Besides advancement in decoding algorithms, development of new electrodes and neural amplifiers also play a very important part in advancing motor decoding. Recent trends in electrode development mainly focus on improving four areas of electrode design: density, flexibility, biocompatibility and connectivity. Denser electrode can improve the spatial resolution of neural recordings. High-density electrode has been created from silicon wafer and carbon fiber monofilament [180,181]. Electrode material with a flexibility closer to that of brain tissues can reduce neural damage and inflammatory response. Many flexible polymers have been used to make neural electrode, including polyimide [182,183], parylene [184], PDMS [185] etc. Biocompatibility is always an important issue in electrode design because inflammatory response and encapsulation deteriorate signal quality over time and undermine the quality of chronic neural recordings. Strategies to improve biocompatibility including using inert metals like gold or platinum, using flexible materials to reduce tissue damage, or coating the electrode with biocompatible materials like conducting polymer [186] and carbon nanotubes [187]. Read-out connection from the electrodes will also quickly become a problem when the density and number of electrode continue to increase. Incorporating transistors into the electrodes directly to enable connection multiplexing is one of the ways to mitigate this problem [188,189]. Readers interested in neural electrode designs are suggested to consult other more in-depth reviews in this area [119,172,176,177,190].

Development of neural amplifiers also plays a very important role in advancing the science of motor decoding, as we first need to acquire a clear neural signal before any processing and decoding can be done. There are multiple lines of research trying to improve the different aspects of the amplifier design. Firstly, the power consumption of an amplifier can be reduced by resource sharing (e.g. one amplifier sharing multiple electrodes [191] or multiple amplifiers sharing one analog-to-digital convertor [192]), power scheduling (e.g. switching off unused components [193], dynamically adjusting the amplifier parameters [194]), or reduction of supply voltage [195]. Secondly, the channel count can be increased by multiplexing or integrating amplifiers directly with the electrodes [191,196]. Thirdly, the circuit noise can be reduced by trimming [197], chopping [198,199], auto-zeroing [200] or frequency-shaping [201] etc.. Fourthly, wireless transmission of power or data can be achieved by an inductive link [193,202,203], short-distance power harvest [193,204] or even ultrasound [205]. Finally, the functionality of the amplifier can also be expanded by integrating more signal processing on-chip, e.g. spike detection [203], spike sorting [206,207] and data compression [208,209]. Interested readers are encouraged to consult other more focused reviews in this area [210213].

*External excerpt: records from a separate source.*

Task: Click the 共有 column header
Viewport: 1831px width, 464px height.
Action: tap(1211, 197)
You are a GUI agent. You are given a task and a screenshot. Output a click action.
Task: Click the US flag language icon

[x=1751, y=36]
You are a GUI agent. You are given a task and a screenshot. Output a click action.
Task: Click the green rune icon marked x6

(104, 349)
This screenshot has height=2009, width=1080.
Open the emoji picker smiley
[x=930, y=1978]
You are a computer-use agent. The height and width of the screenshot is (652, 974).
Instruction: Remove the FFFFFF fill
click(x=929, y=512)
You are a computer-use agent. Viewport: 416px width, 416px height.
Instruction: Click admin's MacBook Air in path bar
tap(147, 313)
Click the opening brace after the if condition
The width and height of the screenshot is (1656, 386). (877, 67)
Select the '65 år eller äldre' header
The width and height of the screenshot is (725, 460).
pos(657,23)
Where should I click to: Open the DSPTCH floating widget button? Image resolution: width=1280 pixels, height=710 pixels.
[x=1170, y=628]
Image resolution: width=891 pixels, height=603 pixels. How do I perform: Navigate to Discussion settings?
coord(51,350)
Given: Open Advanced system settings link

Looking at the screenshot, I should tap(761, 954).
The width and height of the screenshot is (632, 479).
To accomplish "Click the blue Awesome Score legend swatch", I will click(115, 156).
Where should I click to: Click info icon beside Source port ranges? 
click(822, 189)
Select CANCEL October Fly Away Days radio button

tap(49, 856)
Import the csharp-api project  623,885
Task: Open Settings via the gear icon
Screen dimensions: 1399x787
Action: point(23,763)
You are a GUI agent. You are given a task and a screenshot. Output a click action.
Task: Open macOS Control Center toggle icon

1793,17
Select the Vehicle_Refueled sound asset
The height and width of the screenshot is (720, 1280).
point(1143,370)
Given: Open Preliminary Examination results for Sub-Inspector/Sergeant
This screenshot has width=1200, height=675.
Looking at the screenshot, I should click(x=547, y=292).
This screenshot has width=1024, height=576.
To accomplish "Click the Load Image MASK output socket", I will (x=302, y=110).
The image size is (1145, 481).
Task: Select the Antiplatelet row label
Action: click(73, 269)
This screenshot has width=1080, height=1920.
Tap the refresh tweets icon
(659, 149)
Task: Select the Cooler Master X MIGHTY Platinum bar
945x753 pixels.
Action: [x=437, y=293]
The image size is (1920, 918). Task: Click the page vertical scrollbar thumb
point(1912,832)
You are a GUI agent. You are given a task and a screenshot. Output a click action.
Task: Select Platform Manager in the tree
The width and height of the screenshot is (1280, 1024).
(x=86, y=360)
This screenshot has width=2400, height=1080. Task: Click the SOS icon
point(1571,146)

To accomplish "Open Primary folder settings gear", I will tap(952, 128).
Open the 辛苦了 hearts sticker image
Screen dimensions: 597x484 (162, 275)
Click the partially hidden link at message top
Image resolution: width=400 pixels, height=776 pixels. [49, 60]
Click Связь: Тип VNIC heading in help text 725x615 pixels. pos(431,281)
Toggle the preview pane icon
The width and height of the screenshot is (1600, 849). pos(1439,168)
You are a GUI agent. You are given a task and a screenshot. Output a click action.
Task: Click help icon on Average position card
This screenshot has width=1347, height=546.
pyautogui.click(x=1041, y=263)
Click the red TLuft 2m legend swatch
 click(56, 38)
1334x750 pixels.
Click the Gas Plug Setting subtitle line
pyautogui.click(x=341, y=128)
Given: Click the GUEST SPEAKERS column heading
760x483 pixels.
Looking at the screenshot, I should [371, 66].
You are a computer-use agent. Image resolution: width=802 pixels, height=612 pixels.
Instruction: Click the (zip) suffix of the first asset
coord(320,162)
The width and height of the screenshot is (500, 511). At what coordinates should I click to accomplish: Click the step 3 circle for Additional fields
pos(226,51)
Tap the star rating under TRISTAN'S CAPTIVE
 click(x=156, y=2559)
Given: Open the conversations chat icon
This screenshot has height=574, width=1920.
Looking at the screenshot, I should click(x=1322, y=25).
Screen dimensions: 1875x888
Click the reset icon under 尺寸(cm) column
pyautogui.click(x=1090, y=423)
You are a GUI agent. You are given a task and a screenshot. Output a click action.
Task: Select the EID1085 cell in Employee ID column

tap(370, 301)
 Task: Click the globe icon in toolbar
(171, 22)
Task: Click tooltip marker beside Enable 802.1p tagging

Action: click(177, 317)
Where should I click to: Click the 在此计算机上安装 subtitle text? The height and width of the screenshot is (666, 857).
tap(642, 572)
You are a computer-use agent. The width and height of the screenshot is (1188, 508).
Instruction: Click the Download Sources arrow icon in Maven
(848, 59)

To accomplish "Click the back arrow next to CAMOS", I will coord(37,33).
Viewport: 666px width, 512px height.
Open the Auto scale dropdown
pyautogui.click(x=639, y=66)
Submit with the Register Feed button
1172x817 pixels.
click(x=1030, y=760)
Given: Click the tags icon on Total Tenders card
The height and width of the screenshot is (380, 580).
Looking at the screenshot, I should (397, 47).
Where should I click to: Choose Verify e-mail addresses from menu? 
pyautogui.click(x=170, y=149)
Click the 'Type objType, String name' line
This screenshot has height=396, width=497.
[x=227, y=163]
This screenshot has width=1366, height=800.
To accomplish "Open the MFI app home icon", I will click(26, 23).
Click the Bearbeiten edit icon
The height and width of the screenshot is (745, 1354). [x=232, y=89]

Every year, a large number of patients suffer from various degrees of movement disability due to amputation or neurological disorders. Their everyday lives and works are severely affected. With modern neurotechnology, it is now possible to intercept and decode the motor intention at different points along the neuro-muscular control pathway and use that information to drive a prosthetic device to restore movement. In this paper, we have reviewed the various signal features and techniques to decode motor intention in human. Although motor decoding performance is improving steadily with the advancements in electrode configurations, neural amplifier designs and decoding algorithms, we are still very far away from the goal of achieving naturalistic and dexterous control like our native limbs. The eventual successful clinical application of motor decoding will depend on the concerted efforts of both healthcare and engineering professionals, and likely also needs to be tailored-made according to the conditions and ability of each patient. We hope our review can provide a useful overview of the current state-of-the-art in motor decoding, so that researchers interested in the field can be aware of the neural features that they can exploit, potential problems they may encounter and the available solutions that they can adopt.